È questo gesto che indica Cristo come punto di partenza ed obbiettivo della vera pace.
AGNELLO DI DIO…
Mentre si compie la frazione del Pane, il popolo recita “l’Agnus Dei”.
Il popolo invoca da Dio la pietà riconoscendo la propria indegnità alla partecipazione al Banchetto Eucaristico ed invoca la pace del affinchè questa partecipazione non sia condizionata dai sensi di colpa.
Quindi il celebrante mostra ai fedeli il Pane Eucaristico che essi riceveranno nella Comunione e li invita alla cena del Signore, insieme con essi esprime sentimenti di umiltà riponendo totale fiducia in Cristo dicendo:
“ o Signore non sono degno di partecipare alla tua mensa, ma di soltanto una parola ed io sarò salvato”.
Vale a dire: Signore io so di non essere degno di accostarmi a te, ma tu in questo momento puoi farmi diventare, confido in te.
COMUNIONE…
La comunione si può fare ricevendo solo il Corpo di Cristo o ambedue Corpo e Sangue, secondo la celebrazione e la disponibilità del sacerdote.
Fare la comunione ha il significato, come dice la parola stessa comunione, di condividere in tutto la vita di Cristo.

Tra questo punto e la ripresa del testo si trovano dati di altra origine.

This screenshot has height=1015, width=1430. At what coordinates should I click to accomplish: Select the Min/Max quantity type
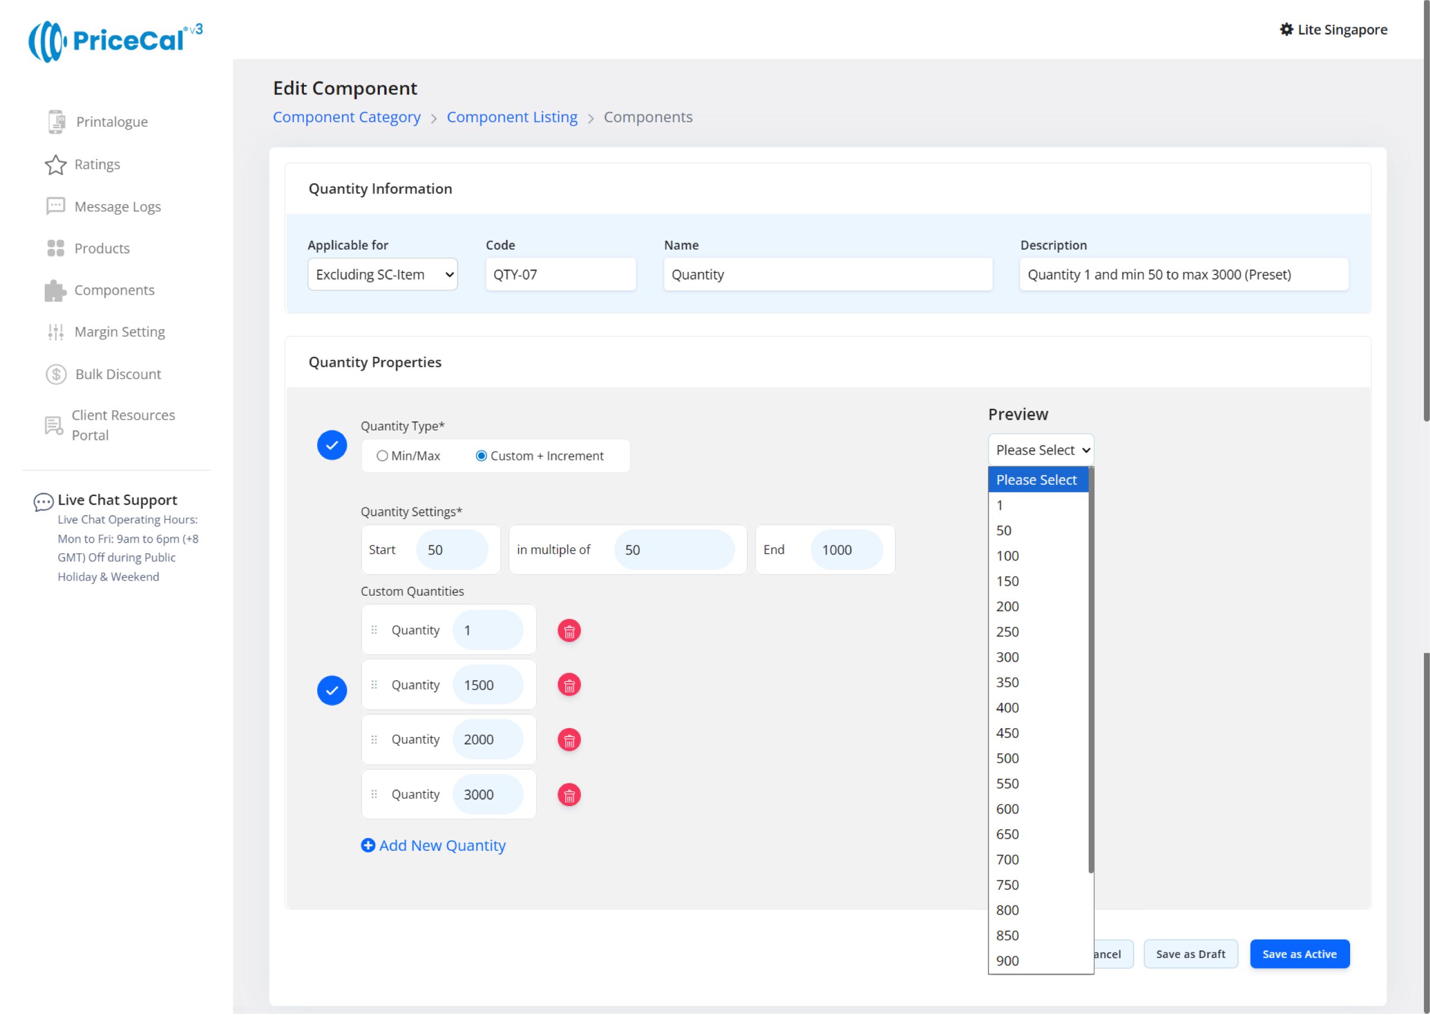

I cristiani ricevono la comunione nell’intento di assumere in se stessi la persona e le opere di Cristo Gesù attraverso lo Spirito Santo, di condividerne la gloria e soprattutto di amare e non rinnegare la prova e la croce nella totale fiducia in Dio Padre, proprio come Gesù..
ADORAZIONE….
- RITI DI CONCLUSIONE
SALUTO E BENEDIZIONE FINALE
Con il saluto e la benedizione finale, il sacerdote invoca la presenza di Dio su ognuno e l’ abbondanza della sua provvidenza e bontà infinita.
CONGEDO…
Con questo gesto finale, detto propriamente congedo, il sacerdote scioglie l’assemblea perché ognuno ritorni alle sue opere buone lodando e benedicendo Dio per tutte le cose.